Contexto e Decisão Judicial


O caso em análise envolveu um devedor de pensão alimentícia que, apesar de não ter efetuado o pagamento da pensão de sua filha desde 2015, demonstrou estar enfrentando sérias dificuldades financeiras e de saúde, que impactaram diretamente sua capacidade de adimplir com a obrigação alimentar.


A despeito dessas alegações, foi decretada ua prisão civil do devedor em 2017, cumprida apenas em 2023.


A peculiaridade do caso residia no fato de que, além das alegações de incapacidade financeira, o devedor apresentava um quadro clínico severo, com diagnóstico de esquizofrenia e depressão, o que foi corroborado por laudo pericial. Essas condições repercutiram na análise do STJ sobre a adequação e eficácia da prisão civil como medida para compelir o pagamento da dívida alimentar.



Fundamentos Jurídicos da Decisão


O voto do Ministro Moura Ribeiro, relator do caso, destacou que a prisão civil, embora prevista legalmente como meio de coação para o pagamento de pensão alimentícia inadimplida, deve ser aplicada de maneira proporcional e razoável, levando em consideração as circunstâncias particulares de cada caso.


O Tribunal reconheceu que a maioridade da filha, por si só, não desconstitui automaticamente a obrigação alimentar, conforme estabelece a Súmula nº 358 do STJ:

"O cancelamento de pensão alimentícia de filho que atingiu a maioridade está sujeito à decisão judicial, mediante contraditório, ainda que nos próprios autos".


Porém, ponderou-se que, diante das condições particulares do devedor, a prisão civil não se mostrou a medida mais adequada e eficaz para o cumprimento da decisão judicial.


Um dos aspectos mais relevantes da decisão foi a consideração do estado de saúde do devedor e de sua vulnerabilidade social, que foram determinantes para a conclusão de que a prisão civil, no momento, seria uma medida desproporcional e inadequada.


O relator ressaltou que, mesmo sem ajuda financeira do pai desde 2015, a filha conseguiu se manter, formar-se e tornar-se economicamente ativa, o que diminuía a urgência na prestação dos alimentos.

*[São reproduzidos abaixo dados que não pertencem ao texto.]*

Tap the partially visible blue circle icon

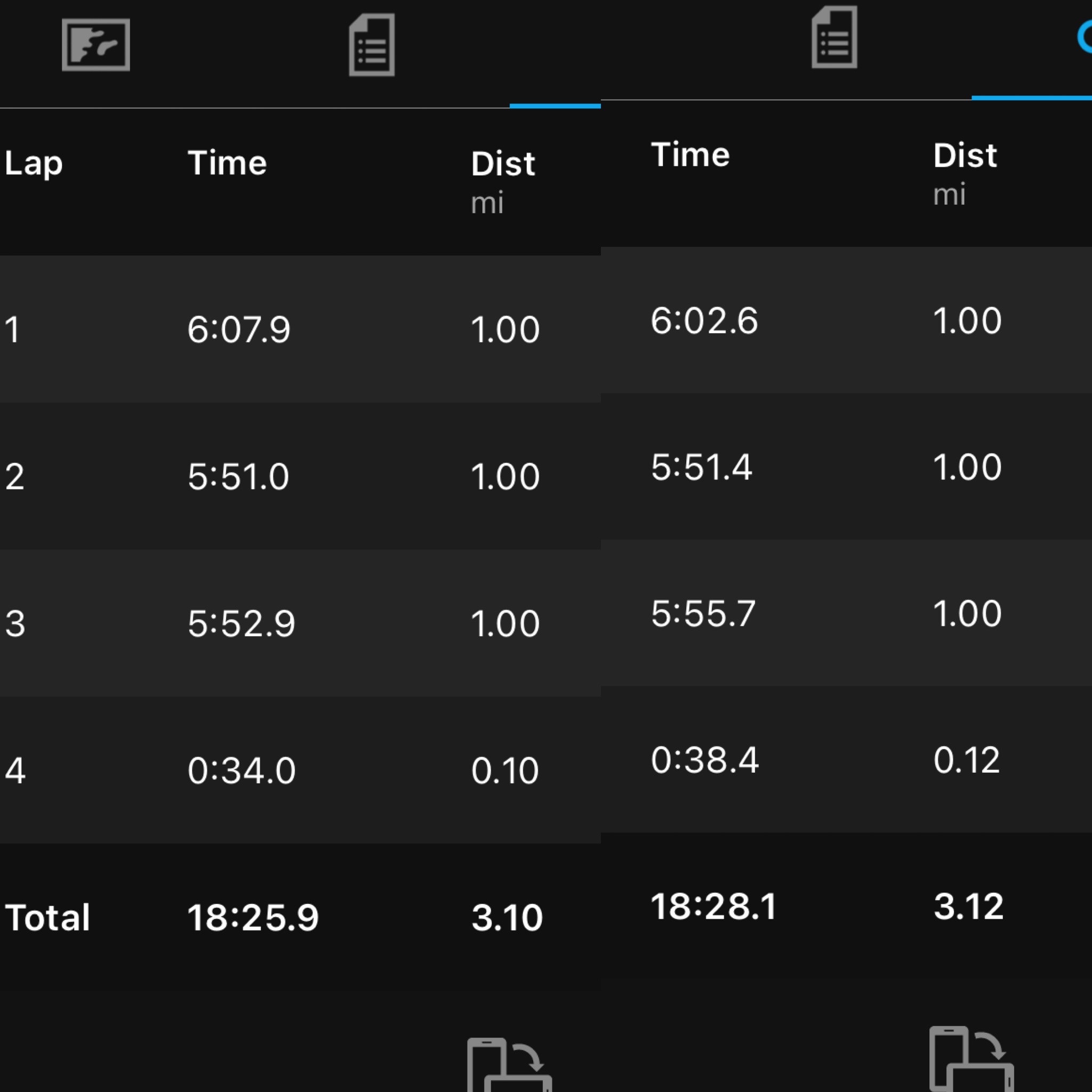[1085, 37]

Consequências do Julgamento e Reflexões Finais


A decisão do STJ no HC 880951 representa um marco na definição sobre a determinação da prisão civil em casos de dívida alimentar, especialmente em situações nas quais o devedor estiver em estado de vulnerabilidade acentuada.

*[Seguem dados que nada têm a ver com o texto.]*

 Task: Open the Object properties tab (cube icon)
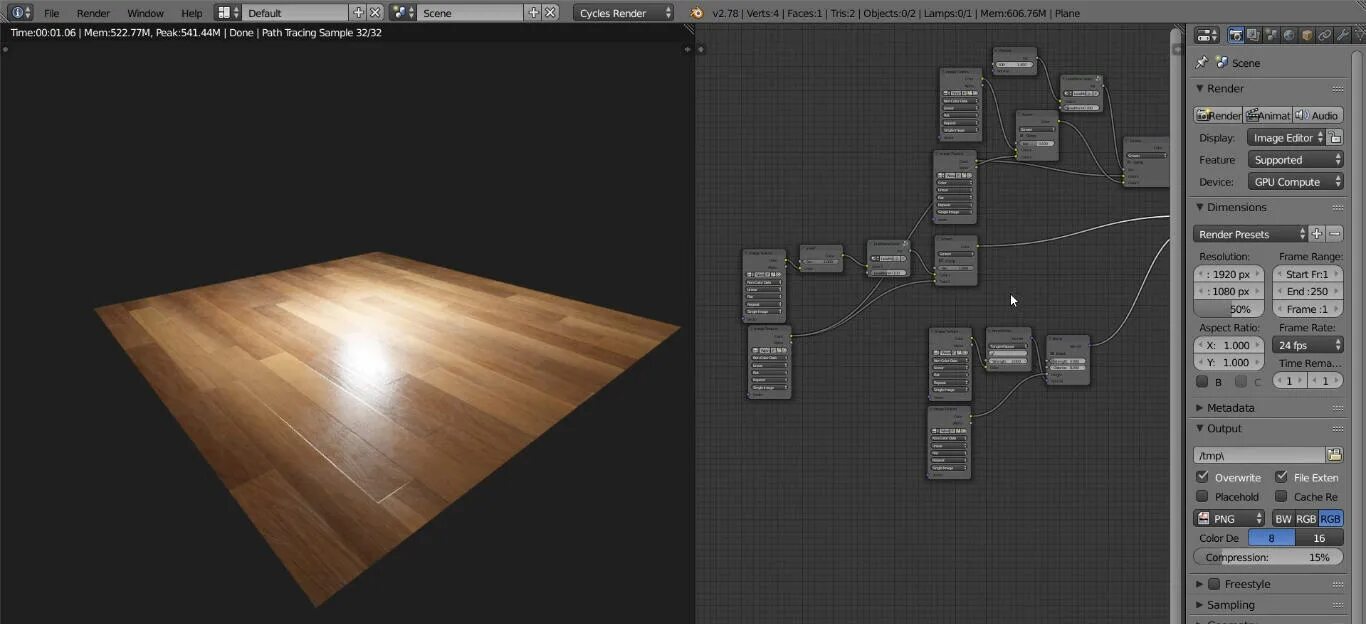pos(1307,35)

O acórdão evidencia a necessidade de uma análise das circunstâncias específicas de cada caso, considerando não apenas o direito do alimentando, mas também as condições reais do alimentante.

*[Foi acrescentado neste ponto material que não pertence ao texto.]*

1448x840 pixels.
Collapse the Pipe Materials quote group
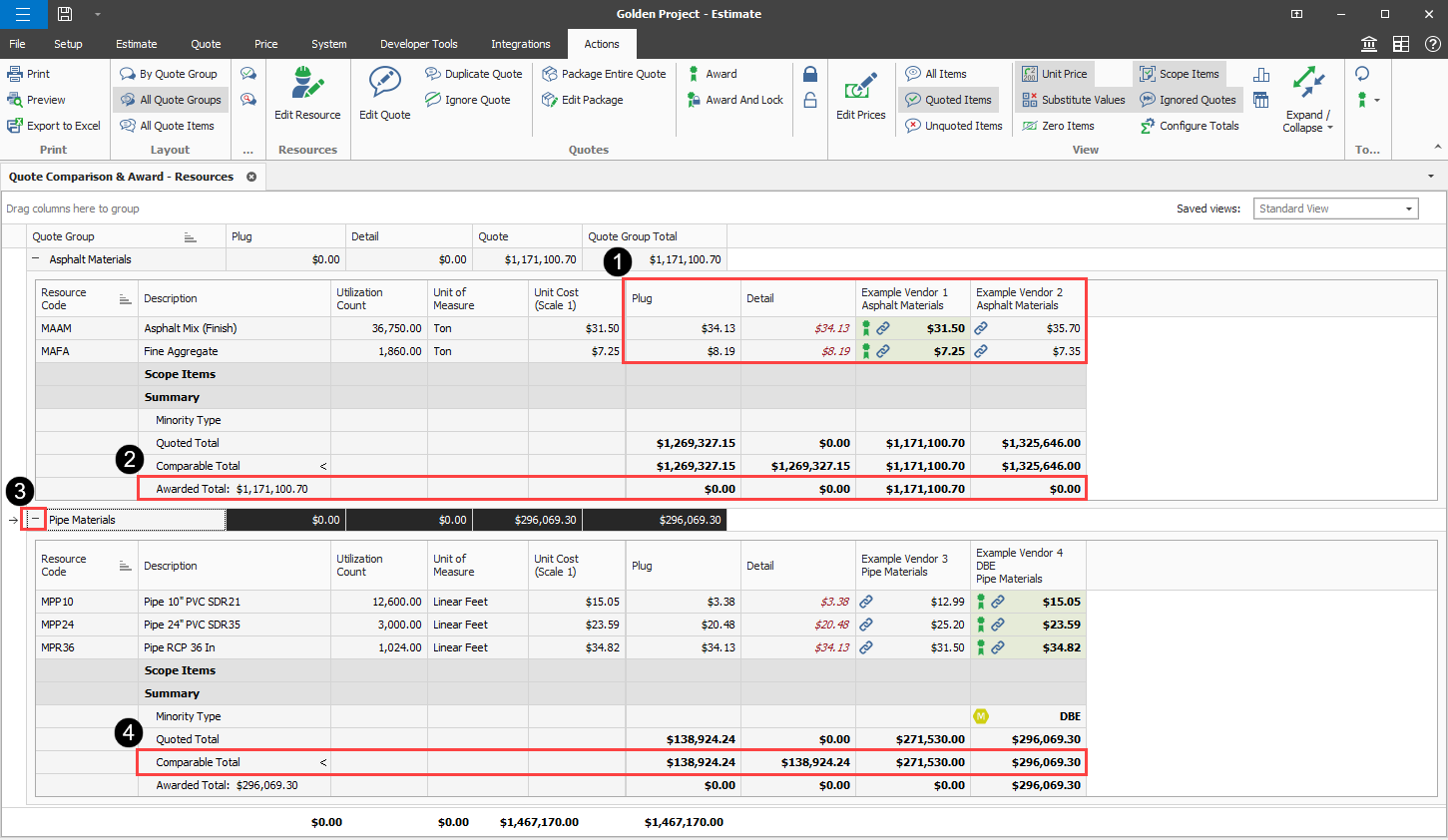(x=36, y=519)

Este julgado reforça o entendimento de que medidas coercitivas extremas, como a prisão civil, devem ser aplicadas de forma cautelosa, privilegiando, sempre que possível, alternativas que conciliem a efetividade da execução alimentar com o respeito aos direitos fundamentais do devedor.


Assim, a 3ª Turma do STJ definiu uma interpretação equilibrada da legislação processual, que pode servir de orientação e ter eficácia persuasiva para casos futuros semelhantes.